5 Best Air Purifier Placement Techniques
Air purifiers are devices that remove contaminants from their surrounding air. They're particularly popular in the homes of people who suffer from respiratory illnesses, such as asthma or allergies.
While a number of air purifier systems, such as photocatalytic oxidation vents, are built directly into a building's existing heating and air conditioning system, there are also options that are free-standing devices.
To achieve the best air purifier placement, account for the area you are working with and which rooms will profit most from having an air purifier. The most popular place to put an air purifier is in a baby's room, as babies are the most vulnerable to indoor pollutants, but there are other places you could strategically place an air purifier simply to get cleaner air.
1. Whole House Placement
The best air purifier is large enough to handle the whole house. Place it near the intake for the air conditioning unit so that there is a continuous flow of air and much of the now filtered air will get circulated throughout the home. Be sure to keep your AC unit and filters clean, or filtering the room air will not have much effect. As the air conditioner will likely not run as steadily in winter, change tactics and place the air purifier as centrally as possible during the winter months, but avoid placing it near the intake grill of a furnace.
Warning: While devices such as ozone generators can technically act as a form of whole house air purification, it is not safe to actually be present in a room with an operating ozone generator. Additionally, breathing in ozone is harmful, so be wary of any air purification device that, while functional, also produces ozone as part of its process.
2. In the Corner
Placing an air purifier in an out of the way corner will allow it to trap airborne particles, keeping the room air fresh and clean. Additionally, placing your device in a corner reduces the trip hazard. Plopping one down in the middle of the room might work faster, but it would be much more inconvenient and in the way to a potentially dangerous degree if you or anyone else needed to move about freely in that room.
3. Behind the Sofa
Most air purifiers act as smoke eaters. A device reliant upon activated carbon or charcoal would be a good example of a technology that purifies by absorbing toxins into itself as opposed to allowing them to remain in the surrounding atmosphere. Placing one behind the sofa where smokers sit will remove smoke from the air and reduce the odors associated with smoking. For best results, place the air purifier near the ashtrays that get used the most often, speeding up the filtering process.
If you do opt for activated charcoal, note that you will need to dispose of it and replenish it from time to time. Also, the carbon doesn't actually purify the area of the contaminants. It simply draws gaseous matter into itself and in some cases, even allows it to solidify. When disturbed or moved enough, the solids in the powderized carbon can be released into the atmosphere once again.

■ Supplied data

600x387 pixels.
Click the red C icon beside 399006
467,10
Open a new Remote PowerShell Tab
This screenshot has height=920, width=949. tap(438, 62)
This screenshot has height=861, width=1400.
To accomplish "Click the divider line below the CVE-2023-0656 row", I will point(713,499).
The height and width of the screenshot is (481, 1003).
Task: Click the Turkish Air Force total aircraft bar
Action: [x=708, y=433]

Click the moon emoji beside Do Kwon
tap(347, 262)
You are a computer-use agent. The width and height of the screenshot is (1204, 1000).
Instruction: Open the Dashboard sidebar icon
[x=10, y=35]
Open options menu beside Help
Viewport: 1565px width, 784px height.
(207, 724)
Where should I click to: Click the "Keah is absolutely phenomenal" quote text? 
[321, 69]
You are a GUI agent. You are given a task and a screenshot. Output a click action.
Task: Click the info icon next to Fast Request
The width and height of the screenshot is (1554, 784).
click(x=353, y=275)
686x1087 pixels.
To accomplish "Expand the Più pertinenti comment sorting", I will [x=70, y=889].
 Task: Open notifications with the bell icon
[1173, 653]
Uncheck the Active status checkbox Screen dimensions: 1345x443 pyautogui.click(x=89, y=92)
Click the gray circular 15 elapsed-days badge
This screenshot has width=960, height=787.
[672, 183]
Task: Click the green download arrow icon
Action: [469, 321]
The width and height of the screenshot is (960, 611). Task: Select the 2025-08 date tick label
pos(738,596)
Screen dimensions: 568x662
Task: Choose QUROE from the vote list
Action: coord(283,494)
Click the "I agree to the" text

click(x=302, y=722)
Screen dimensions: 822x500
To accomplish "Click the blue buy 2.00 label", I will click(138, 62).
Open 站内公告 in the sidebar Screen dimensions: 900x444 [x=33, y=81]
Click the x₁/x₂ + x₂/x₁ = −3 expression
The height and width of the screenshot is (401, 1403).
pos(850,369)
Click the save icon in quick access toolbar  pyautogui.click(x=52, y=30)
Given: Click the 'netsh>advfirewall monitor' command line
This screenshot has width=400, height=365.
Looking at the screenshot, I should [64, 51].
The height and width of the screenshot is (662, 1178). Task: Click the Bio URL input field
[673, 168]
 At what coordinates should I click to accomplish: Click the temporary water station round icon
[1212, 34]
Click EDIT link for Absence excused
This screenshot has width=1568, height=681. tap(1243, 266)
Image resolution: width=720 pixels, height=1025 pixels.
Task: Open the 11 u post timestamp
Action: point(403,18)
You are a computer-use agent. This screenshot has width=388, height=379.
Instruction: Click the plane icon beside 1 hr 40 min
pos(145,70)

■ Assignment 1
In the air purifier placement article, where should a whole-house air purifier go during the winter months?
■ Assignment 2
Please carry on with the air purifier placement article from its last sentence.

■ Exercise response 1
As centrally as possible, but not near the intake grill of a furnace.

■ Exercise response 2
4. Near the Door
A UV air purifier near the door can act as a sort of shield, filtering out bacteria and other microorganisms as they enter the room. This will help reduce possible irritants throughout the home and could be helpful for those who suffer from asthma.
Placing a UV lamp in other contaminant-heavy areas, such as near the drainpan of an indoor cooling system, will also prevent harmful mold and irritants from forming where they normally would.
5. In the Kitchen or Bathroom
In the kitchen, use both a UV lamp and a HEPA filter. Place the unit near the stove or a few feet away from the trash can. The two rooms of your home that generate the most odors and host more forms of bacteria are the kitchen and the bathroom. Because of the suitability for bacterial growth, having a UV air purifier is almost a necessity, and the HEPA combination will remove all those dead microbes from the air so that you are only breathing clean, fresh air.
Place the air purifier so that it is near the worst sources of odors. While not all contaminants have an odor, many of the usual household culprits do. If you have a baby or small child in the home, a small UV air purifier in the child's room will help him or her sleep more safely. In general, try to keep the air purifier in an area that gets a good amount of air flow, so that it is able to filter as much debris out of the air as possible.
Once you have an air purifier installed, keep in mind that the filters need to be cleaned regularly. Some air purifiers have a light that indicates a dirty filter, but others need one to regularly check the filter condition. Be sure to follow any specific manufacturer instructions where disassembly and cleaning of any individual devices are concerned.